Sometimes, your world of ideas networks -- and you don't even realize it. There's a phrase that I kept coming across while I was in Malawi: pang'ono pang'ono. Slowly; little by little. So much of our development of our selves and and our ideas comes pang'ono pang'ono. Recently, what struck me was a slow cook of ideas centered around intellectual kindness.
I listened to an episode of OnBeing with Adam Gopnik. The interview was a rewarding one, especially towards the end. Within a few days of listening to episode, I then came across Maria Popova's article on his book Angels and Ages: A Short Book about Darwin, Lincoln, and Modern Life. I've since added it to my now overwhelmingly long book list, but Popova's reading pointed out a key excerpt of Gopnik helpfully dissecting Darwin's rhetorical talent in the art of "sympathetic summary" on display in The Origin of Species:
A counterargument to your own should first be summarized in its strongest form, with holes caulked as they appear, and minor inconsistencies or infelicities of phrasing looked past. Then, and only then, should a critique begin. This is charitable by name, selfishly constructive in intent: only by putting the best case forward can the refutation be definitive. The idea is to leave the least possible escape space for the “but you didn’t understand…” move. Wiggle room is reduced to a minimum.
This is so admirable and necessary that it is, of course, almost never practiced. Sympathetic summary, or the principle of charity, was formulated as an explicit methodological injunction only recently.
Darwin's tactic of "sympathetic summary" is the admirable next step in the approach of persuasion that I advocate for in my essay Looking Across the River. First, understand the nature of a disagreement. Then, address the most powerful thrusts of any counterargument.

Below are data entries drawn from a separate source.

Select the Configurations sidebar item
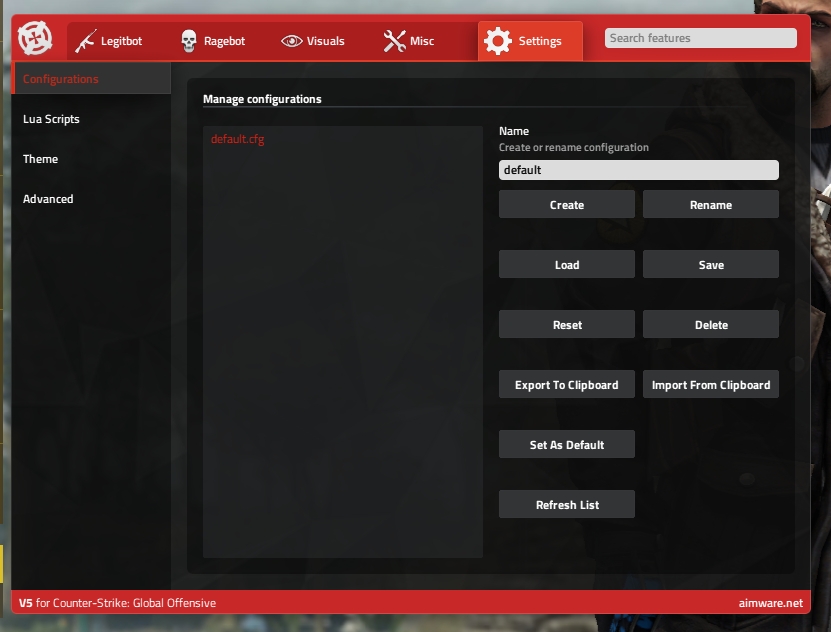This screenshot has height=632, width=831. (x=60, y=79)
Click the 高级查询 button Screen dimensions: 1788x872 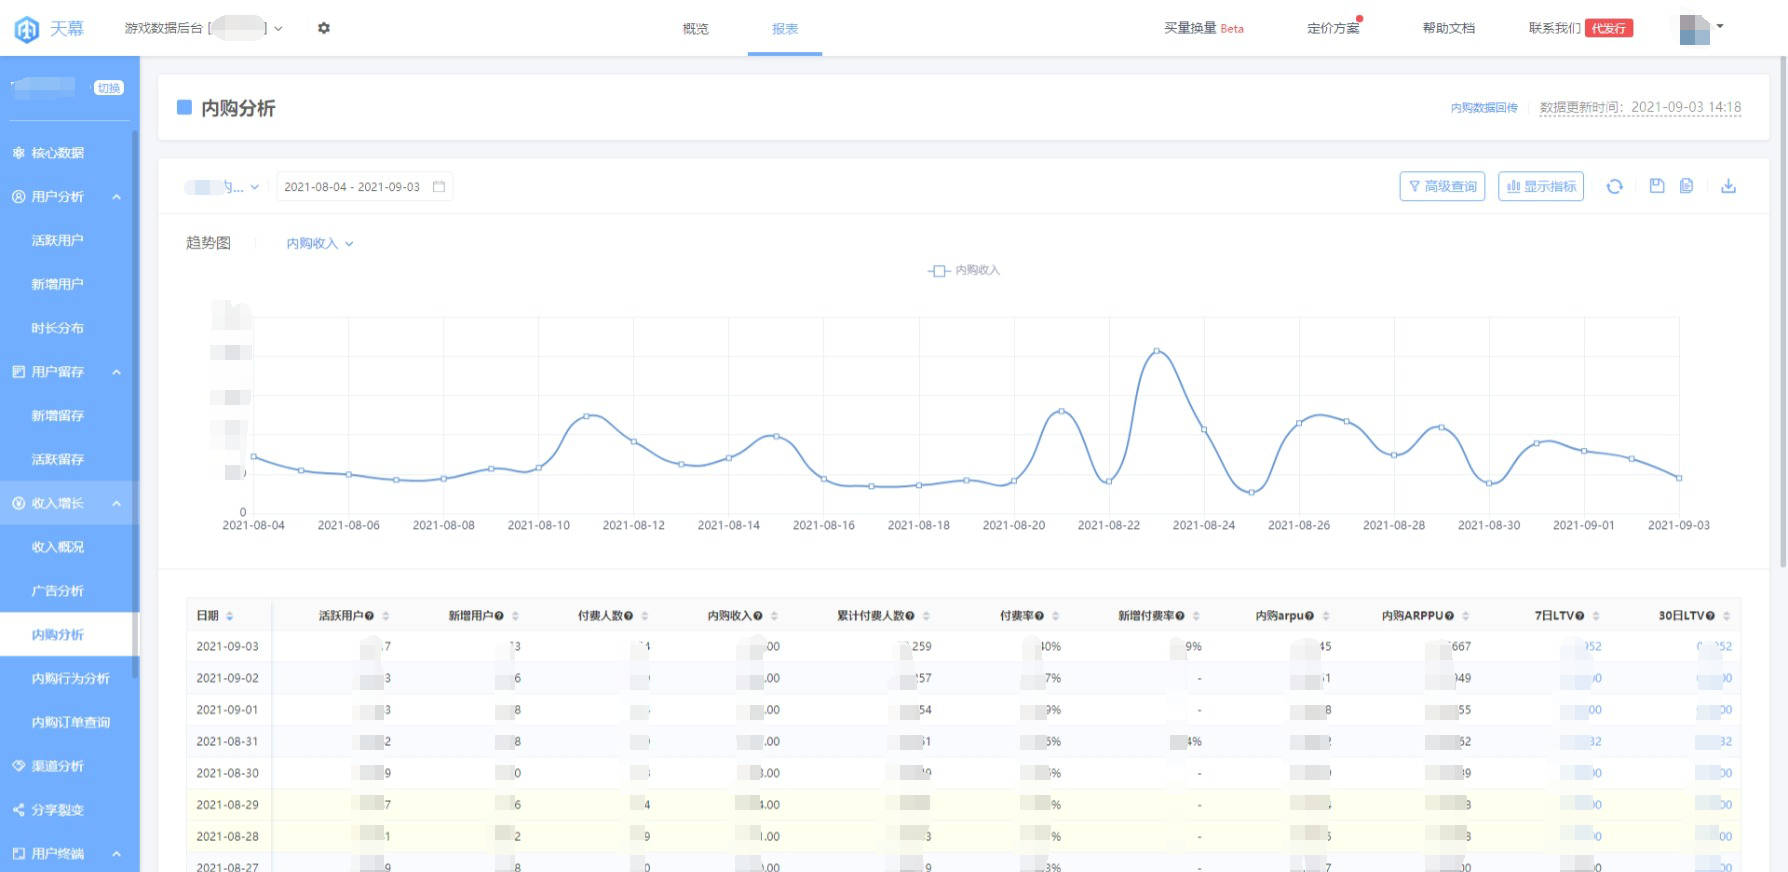(x=1442, y=186)
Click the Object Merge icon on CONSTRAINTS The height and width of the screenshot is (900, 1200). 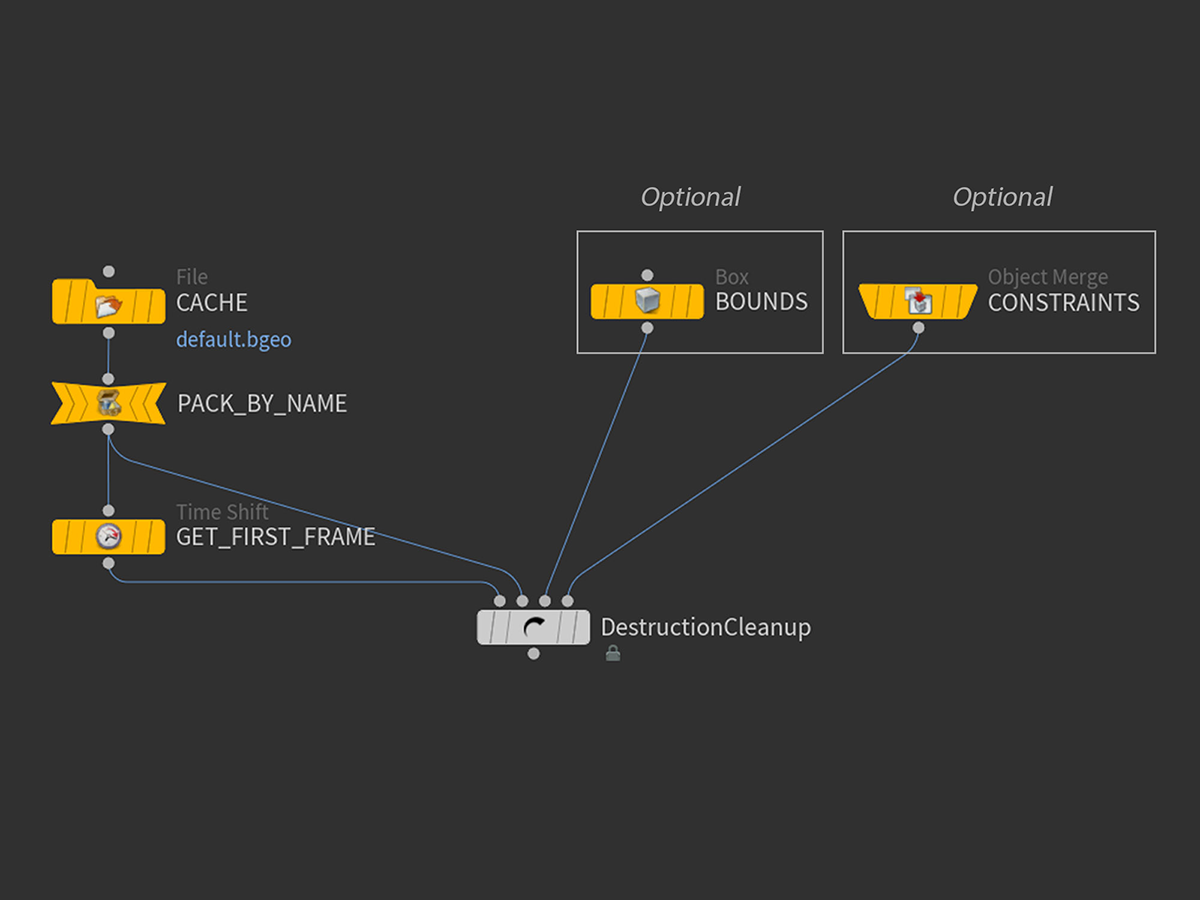click(x=918, y=301)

Just a few weeks ago, I had jotted down a journal entry about kindness, lightly edited to as follows:
I've noticed my own evolving understanding of the different dimensions of kindness. There's the outward expressions of it; for example, the small moments of external caring where you can turn the present around for someone else. Perhaps because I trade on knowledge, I've also started to see the increasing importance of intellectual kindness. By intellectual, I mean the whole spectrum of intelligence, from abstract ideas to emotional understanding. From the ideas perspective, I have to do the work to properly be aware of what an idea really is, and what it is not. More important to the interpersonal realm, I have to have emotional intellectual charity and only assign to malice to what I know to really be malice.

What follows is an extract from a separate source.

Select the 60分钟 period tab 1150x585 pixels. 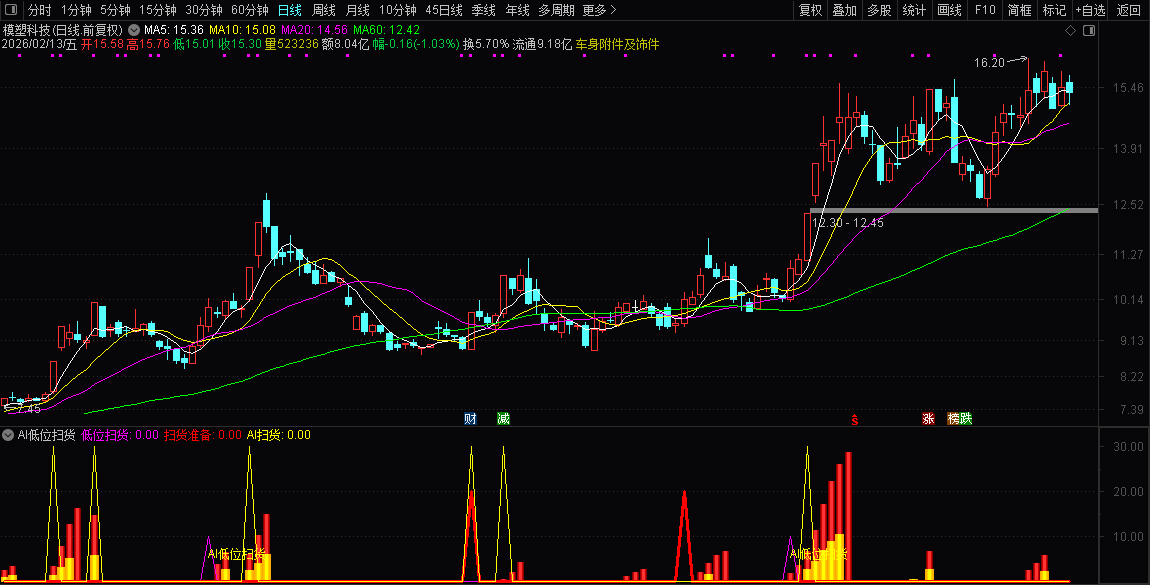point(249,10)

I've worked and I am working very hard to improve my own practice of what I'm calling intellectual kindness. I don't think it's more or less important than those more outward expressions of kindness, but I think it's an often under-explored space of every-day living. Developing honest vocabulary and capacity for kindness is a worthy pursuit and will only make life richer and more authentic.
It wasn't until I read the BrainPickings article that I became aware of this small network of my own writing, Gopnik's book, the podcast episode, and my journal entry. The more I read and listen and actually grapple with what the various mediums generously leave me with, the more I see just how many hidden connections lie beneath like the roots of a forest of trees.
Clearly, I've been thinking a lot about what it means to wrestle with ideas and what should be the etiquette for working out our disagreements. So much is at stake in the way we answer questions that arise in these contexts. I'm getting better at flexing my muscles of intellectual kindness, looking across the river in earnest and doing my best to sympathetically summarize. That's not to say that it's by any means easy. Pride and ego weakens those muscles, as the openness required to flex them exposes you to the risk of being wrong. I advance and stumble, slowly. Pang'ono pang'ono.